By Adrianna Borgia | Boston Magazine |

Day in and day out for nearly 50 years, Ted Kennedy strode into Room 317 of the Russell Senate building in Washington, DC, and got down to work. But he always kept reminders of his personal life close at hand, as seen in this photograph taken on August 26, the day after he died. The contents of Kennedy’s office were finally boxed up last month and sent to his family, leaving the space a blank slate for the ambitions of his successor. 

A. Flag bearing the Kennedy family crest, featuring three golden helmets. In Gaelic, Kennedy means "man with helmet," and the senator often joked that anyone working in politics had better wear one.

B. Model of Kennedy’s beloved 50-foot schooner, Mya. The model was a gift from his staff for what would be his last birthday.
 
C. Painting of his Portuguese water dogs, Sunny and Splash. "Those dogs would go everywhere with him," says Senator John Kerry. In fact, Splash sat through the markup for the No Child Left Behind bill, Kennedy once noted.

D. Full collection of books by the Kennedys, such as JFK’s Pulitzer Prize–winning Profiles in Courage, Robert F. Kennedy Jr.’s The Riverkeepers, and Caroline Kennedy’s anthologies of poetry.

E. Framed family notes, including one written by a 14-year-old JFK to his parents, asking them to let him be the godfather of his new baby brother, Ted.
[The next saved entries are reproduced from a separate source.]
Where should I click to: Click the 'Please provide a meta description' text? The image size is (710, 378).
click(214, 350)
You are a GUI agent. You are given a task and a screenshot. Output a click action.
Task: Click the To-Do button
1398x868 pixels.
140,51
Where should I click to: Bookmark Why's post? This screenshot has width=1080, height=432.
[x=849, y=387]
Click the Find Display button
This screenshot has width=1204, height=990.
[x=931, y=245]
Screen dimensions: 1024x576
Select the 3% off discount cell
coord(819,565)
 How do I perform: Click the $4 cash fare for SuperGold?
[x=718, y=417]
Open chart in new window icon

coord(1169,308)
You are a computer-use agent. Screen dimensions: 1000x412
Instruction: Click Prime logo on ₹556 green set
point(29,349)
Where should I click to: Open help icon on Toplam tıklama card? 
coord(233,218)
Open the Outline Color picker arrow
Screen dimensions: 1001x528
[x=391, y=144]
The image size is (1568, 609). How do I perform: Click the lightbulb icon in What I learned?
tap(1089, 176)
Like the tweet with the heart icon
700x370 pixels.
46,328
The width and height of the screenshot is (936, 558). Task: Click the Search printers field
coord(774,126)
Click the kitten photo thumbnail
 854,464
F. Desk and family photos. Kennedy worked at the same desk that his brother Jack had used when he was a senator.

G. March 25, 2002, issue of The Nation. Its cover story on Ted Kennedy, titled "The Senate’s Fighting Liberal," concludes with a 1958 letter Joe Kennedy Sr. had sent a friend whose son had died; after 9/11, Ted sent a copy of that letter to the father of a World Trade Center victim. It reads: When one of your loved ones goes out of your life, you think of what he might have done for a few more years, and you wonder what you are going to do with the rest of yours. Then one day, because there is a world to be lived in, you find yourself a part of it, trying to accomplish something—something he did not have time to do. And, perhaps, that is the reason for it all. I hope so.